In matching white dresses and tiaras, Latoya J. Smith and her baby daughter, Rimanee Camp, lay together in a single casket yesterday as hundreds of mourners gathered for their funeral.

Mother and child were killed June 11 when a driver fleeing police slammed into a crowded Feltonville sidewalk, killing Smith, 11-month-old Rimanee, and two other children, ages 6 and 7.

With eight clergy leading prayers at Bala United Methodist Church in Bala Cynwyd, and Philadelphia's mayor in the pews, the 21/2-hour service had the air of a state funeral.

The "Feltonville Four" have come to symbolize the explosion of criminal violence that is claiming hundreds of lives each year, including six police officers since 2006.

Rimanee was two days shy of her first birthday when she was killed instantly. Her mother, 22, died the next day.

Several mourners nearly collapsed in grief when they laid eyes on the casket.

"Not just the city of Philadelphia feels the pain," Mayor Nutter told the overflow congregation. "What happened last week has touched everyone."

The mayor said that as he visited the accident scene last week, he was struck by "how precious, tenuous and fleeting life is." When he got home, he said, he woke his daughter, Olivia, 14, and hugged her.

"We should do that every day" to our children, he said, "no matter what they do."
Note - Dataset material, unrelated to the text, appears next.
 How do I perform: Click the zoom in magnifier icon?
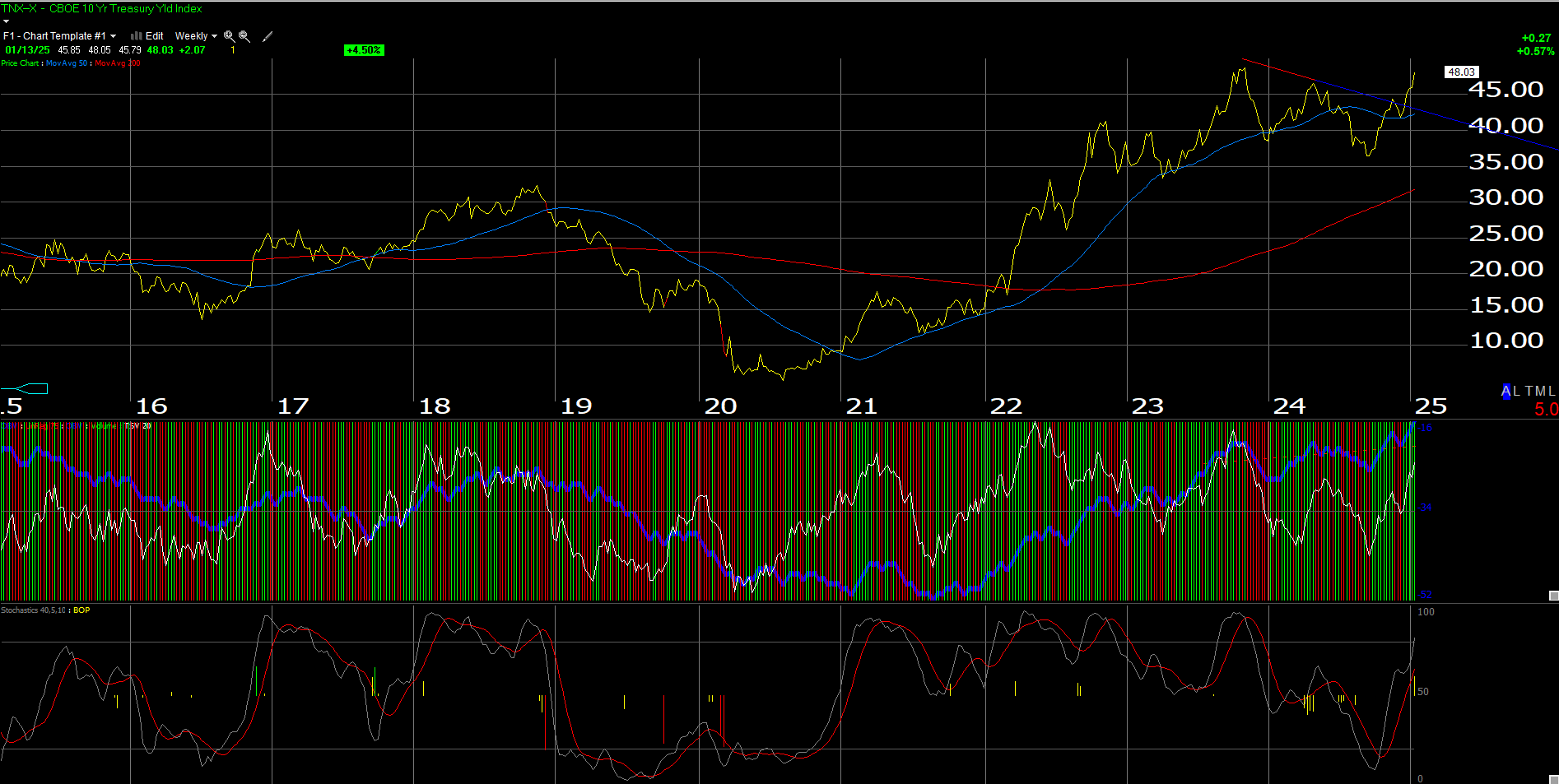228,36
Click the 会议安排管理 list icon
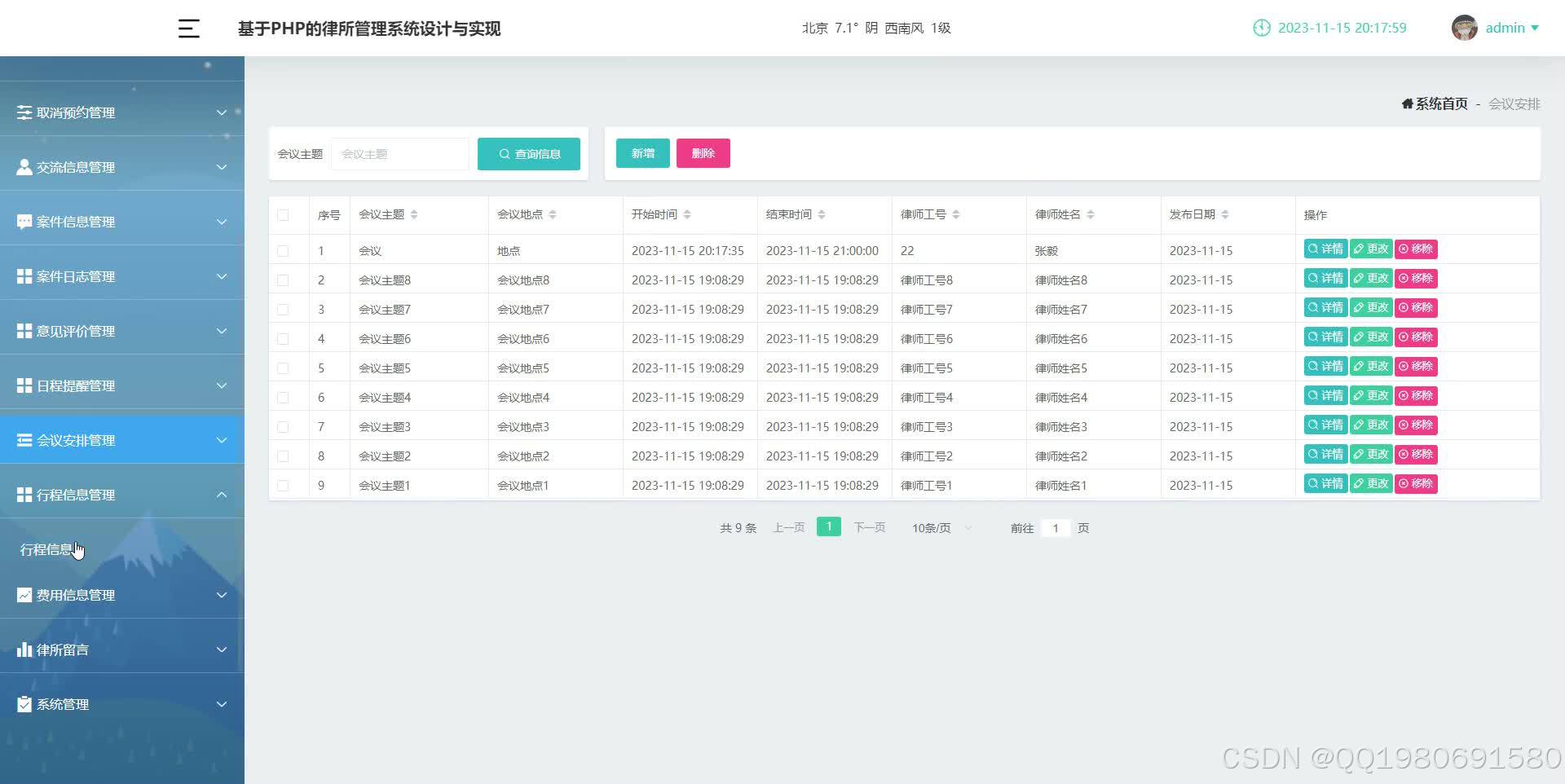Image resolution: width=1565 pixels, height=784 pixels. [x=24, y=440]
Yesterday's funeral was the last of three for the victims of the chaos that erupted at 7:30 p.m. when Donta Craddock, 18, lost control of his car near Third and Annsbury Streets.
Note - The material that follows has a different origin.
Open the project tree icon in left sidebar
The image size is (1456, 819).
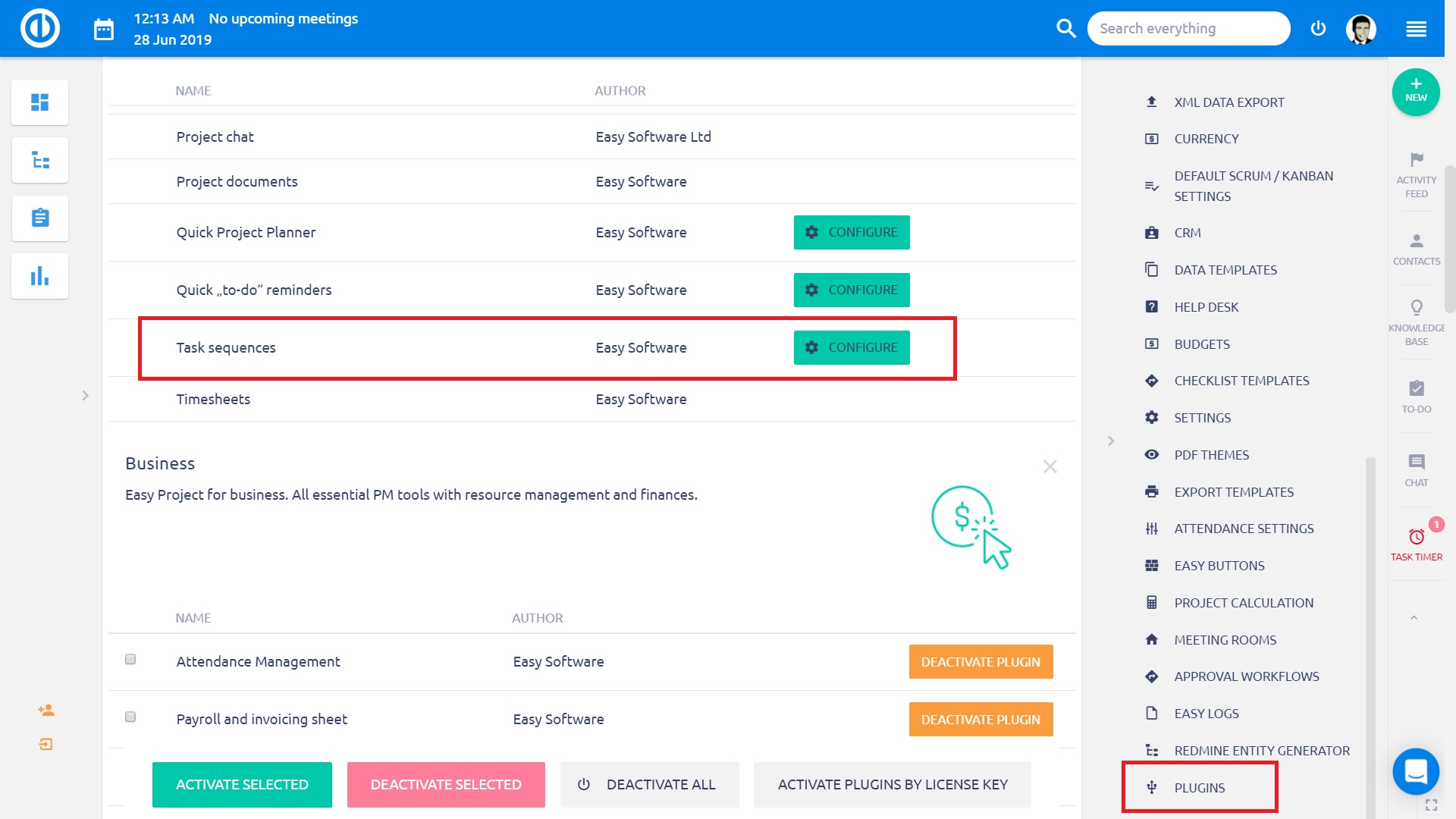tap(39, 160)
Craddock, who had a long criminal record as a juvenile, was being chased by police after allegedly trying to steal a motorcycle at gunpoint. He has been charged with murder, vehicular homicide, conspiracy to commit murder, robbery, carjacking, gun charges and other offenses.

Aaliyah Griffin, 6, was buried Tuesday; Gina Rosario, 7, on Wednesday. The Griffin and Rosario families attended yesterday's service.

The four deaths "have affected everybody," Gina's grandmother Elsa Rosario said as she approached the church. She wore a white and pink T-shirt bearing Gina's image and reading "Heaven's New Angel."

The viewing began at 9 a.m. Family members arrived about 10:15 and processed into the Gothic-style stone church, where Smith's mother is a member. Rimanee's father is Brandon Camp.

White and gold balloons, a pink teddy bear, and multiple floral arrangements - including one that spelled out Rimanee's nickname, "Neenee" - flanked the blue-gray casket. (Her first name was incorrectly given as Remedy in earlier official accounts of the accident.)

Clergy and other speakers assured the mourners that mother and daughter were together in heaven and that their deaths were God's will.

"Those tiaras are going to turn into crowns," said community activist Patricia Redmond.

The Rev. Herman Dixon of Chesapeake, Va., spoke of the first baptism of his ministry: a girl born prematurely to a white mother and a black father whose "racist" families "didn't want them together."

Weighing a half-pound, the girl survived only a week, he said, but at the funeral, both families hugged and "put an end to their foolishness."

He said he hoped the deaths of the four in Feltonville might serve a similar purpose.

Dixon, the pastor of the church attended by Smith's sister, Vashonnda Johnson, also asked for forgiveness for Craddock, who he said he hoped would not only face justice but would "repent to the super-judge" and change his ways.

Family members did not address the funeral, but one pastor read a poem by Janice Brown, Latoya Smith's mother, about her "unbelievable grief."

"Now stands loneliness," she wrote. "How I long to hold the two of you in my arms once more."

Although the service began sadly and solemnly, it grew livelier and louder as time passed and the pastors sought to turn the mourners' grief into a celebration of eternal life.

"Put your hands up," Bishop Harold Faust told the congregation toward the end.

"When tears run from your eyes, you just trust the Lord," he said, later urging all to "get on your feet" and clap.

Many did. But about a quarter sat grim-faced.

"Everybody's come together," Robin Anderson, a cousin of Smith's, said of the service. "But no words can express what it feels like just now."

Burial followed at Merion Memorial Park in Bala Cynwyd.